Under the sloping hood was a Volvo D13 diesel, set for its top rating of 500 horsepower and 1,850 lb.-ft. of torque. A 455/1,750 rating is also available. It was more than enough for the rig’s moderate (in heavy-haul terms) overall weight, and it pulled upgrades nicely, usually staying at revs below 1,500, and cruised without exerting itself. In the VNX, the bigger Cummins X15 Performance series diesel comes with ratings of 565 or 605 horsepower and 1,850 and 2,050 lb.-ft., respectively. The Cummins is available with multispeed Eaton Fuller Ultra Shift Plus AMTs, and either engine series can also be had with Eaton 13- and 18-speed manual transmissions.

As with other Volvos, the VNX was a pleasure to drive. This daycab was roomy both laterally and front-to-back. The ride was smooth, the cabin quiet, and outward visibility excellent.
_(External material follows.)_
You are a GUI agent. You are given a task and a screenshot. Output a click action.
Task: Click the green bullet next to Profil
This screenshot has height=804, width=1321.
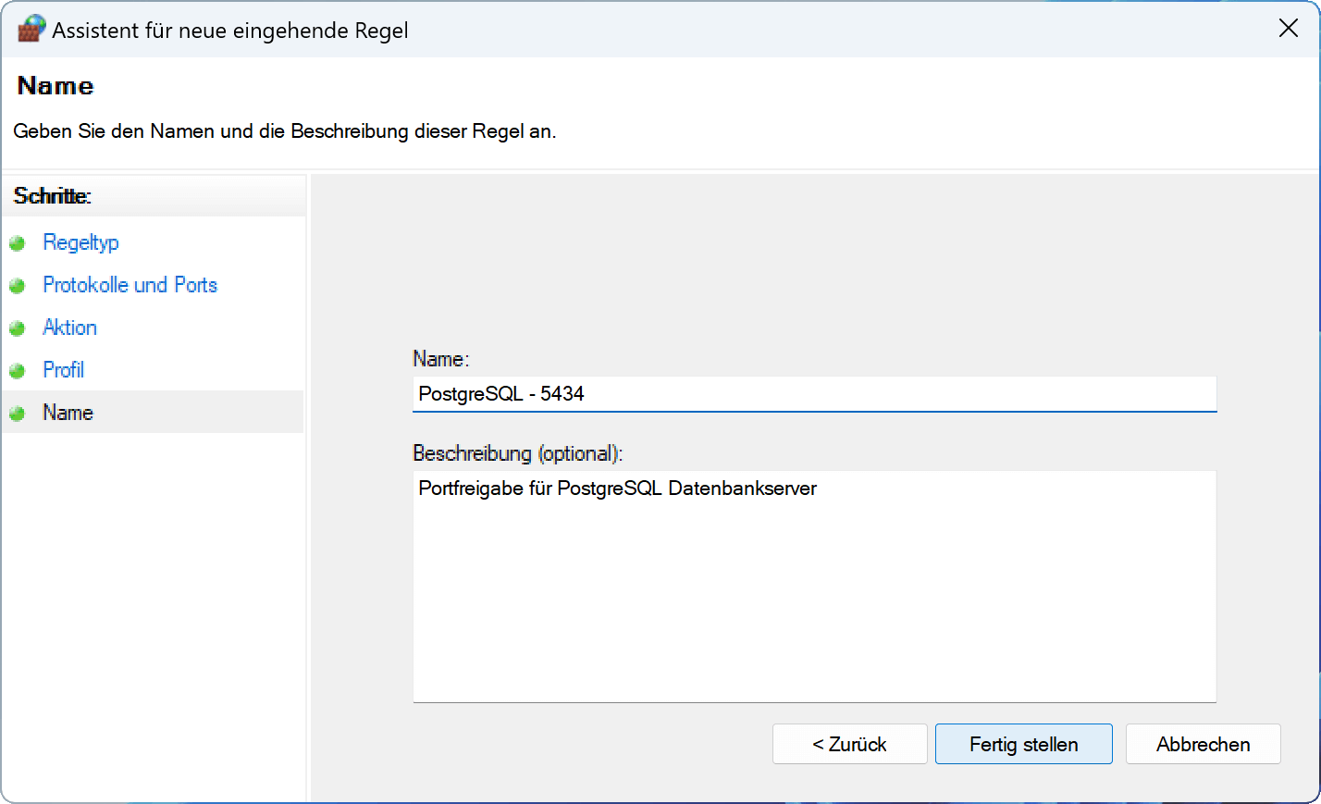(x=17, y=371)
The roomy daycab is plenty wide and long enough to accommodate long-legged guys, and the seat and multi-adjustable steering column and wheel can be set for drivers of all sizes. If overnight runs are in a VNX’s future, it is also available in two sleeper-cab versions, the VNX-400 with a 42-inch cab extension and the 740 with a 70-inch-long sleeper area, the latter suitable for longer hauls and frequent sleepovers. Numerous grab handles and well-designed steps make entry and exit easy and safe, and for 2020 Volvo makes active safety devices, including adaptive cruise control with braking assist, standard. Like other Volvos, the VNX is a posh conveyance, whether on smooth pavement or rough roads. It seemed to me that most anyone except, perhaps, diehard devotees of other makes would enjoy driving one.